Change resistance doesn't come from people being difficult. It comes from brains doing exactly what brains are designed to do — scan for threat and respond accordingly. Two models from the world of brain-based leadership have mapped this in extraordinary detail. Used together, they give change leaders something rare: a way to diagnose what's happening and design your way through it.
- Change resistance is neurological, not personal — the brain processes social threat the same way it processes physical danger.
- David Rock's SCARF model maps the five social domains the brain monitors: Status, Certainty, Autonomy, Relatedness, Fairness. When any one is threatened, the brain's alarm goes off.
- The SAFETY™ model (Academy of Brain-based Leadership) maps the six environmental conditions that determine whether those alarm signals activate or stay quiet.
- SCARF is the diagnostic. SAFETY™ is the architecture. One tells you what's going wrong. The other tells you what to build instead.
- When change lands into an unresolved threat state, communications and training don't stick — not because they're bad, but because the brain isn't open to receive them.
Why It WorksOne reads the room. One designs it.
The SCARF model was developed by David Rock at the NeuroLeadership Institute and published in 2008. The core insight is precise and a little unsettling: the brain processes social threat the same way it processes physical danger. The same circuitry. The same fight-or-flight response. The same drop in cognitive capacity.
SCARF maps the five social domains the brain is constantly monitoring: Status (am I still respected here?), Certainty (can I predict what's coming?), Autonomy (do I have control?), Relatedness (do I belong?), and Fairness (is this just?). When change lands, it typically threatens several of these simultaneously. A restructure can hit Status, Certainty and Relatedness in a single announcement.
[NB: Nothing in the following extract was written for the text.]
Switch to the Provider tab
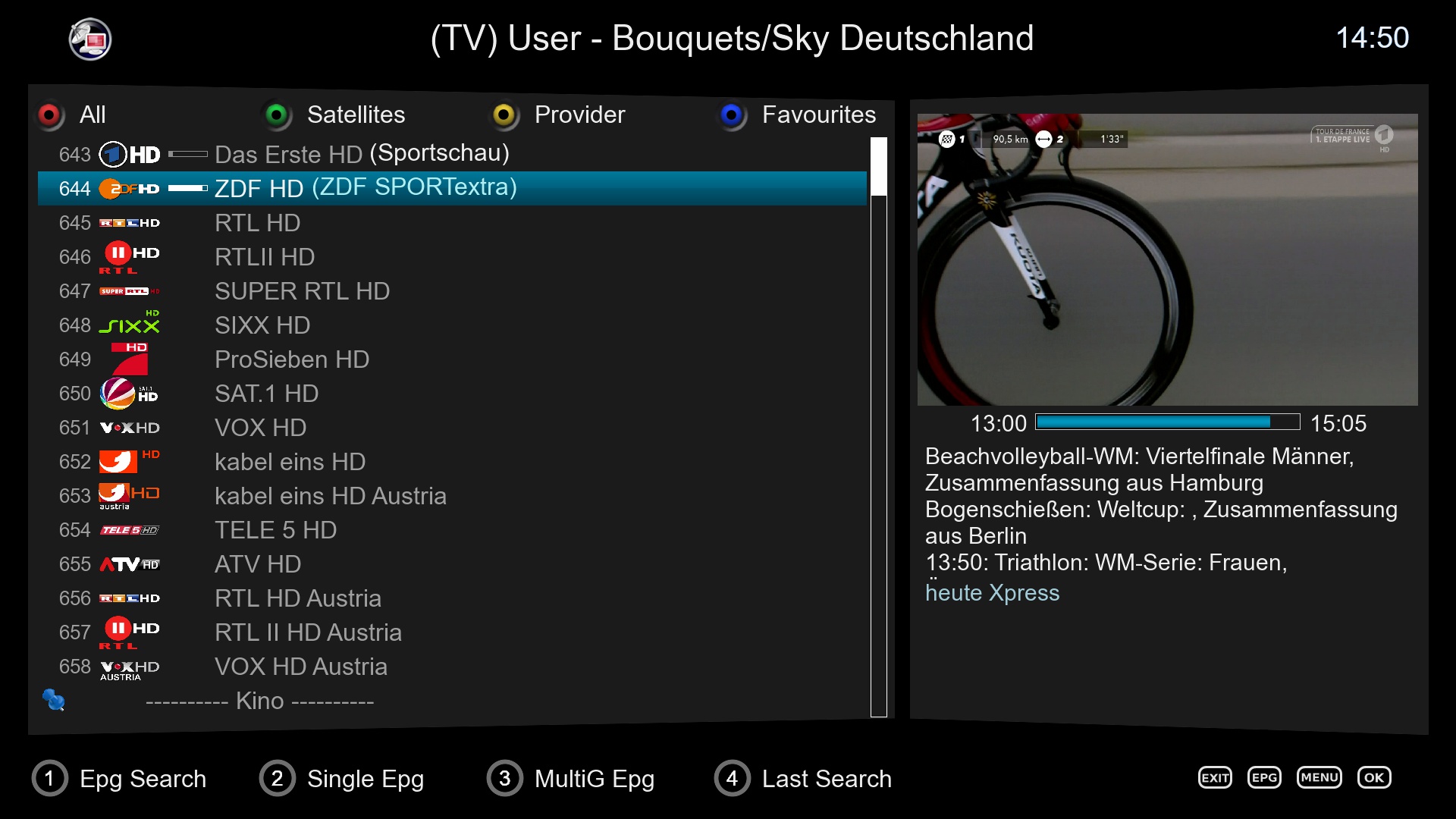 point(578,113)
A new technology rollout can undermine Autonomy and trigger Certainty concerns with a single system demo.
The brain doesn't distinguish between "my job might change" and "I might be in physical danger." The threat response is the same either way.
The SAFETY™ model — developed by the Academy of Brain-based Leadership — takes that insight and turns it into an architecture. Where SCARF maps what the brain is scanning for, SAFETY™ maps what the organisation must create so that scan returns a safe result. Its six conditions — Security, Autonomy, Fairness, Esteem, Trust, and You — are the environmental levers a leader can actually pull.
Used together, the two models answer the two questions every change leader needs to be asking at the start of a project. SCARF answers: what threat response is this team experiencing right now? SAFETY™ answers: what do I need to build so that threat gives way to openness?
The mistake most organisations make is running communications and training before either question has been asked. The deck goes out. The training sessions are booked. The launch date is announced. And it doesn't land — not because the content is wrong, but because the brain isn't in a state to receive it. In threat mode, the brain filters. New information gets blocked. Adoption stalls. And leadership calls it resistance.
It isn't resistance. It's neuroscience.
The organisations that manage change well aren't the ones with the best comms strategies. They're the ones who spend time on the conditions first — listening before broadcasting, creating certainty before demanding action, giving people genuine input before expecting buy-in. When the environment is right, the communications land. The training sticks. The adoption follows. In that order, not the other way around.
- Rock, D. (2008). SCARF: A brain-based model for collaborating with and influencing others. NeuroLeadership Journal, 1(1).
- Academy of Brain-based Leadership (2024). The SAFETY™ Model. brainleadership.com.
- Safe Work Australia (2025). Managing psychosocial hazards at work: Code of Practice.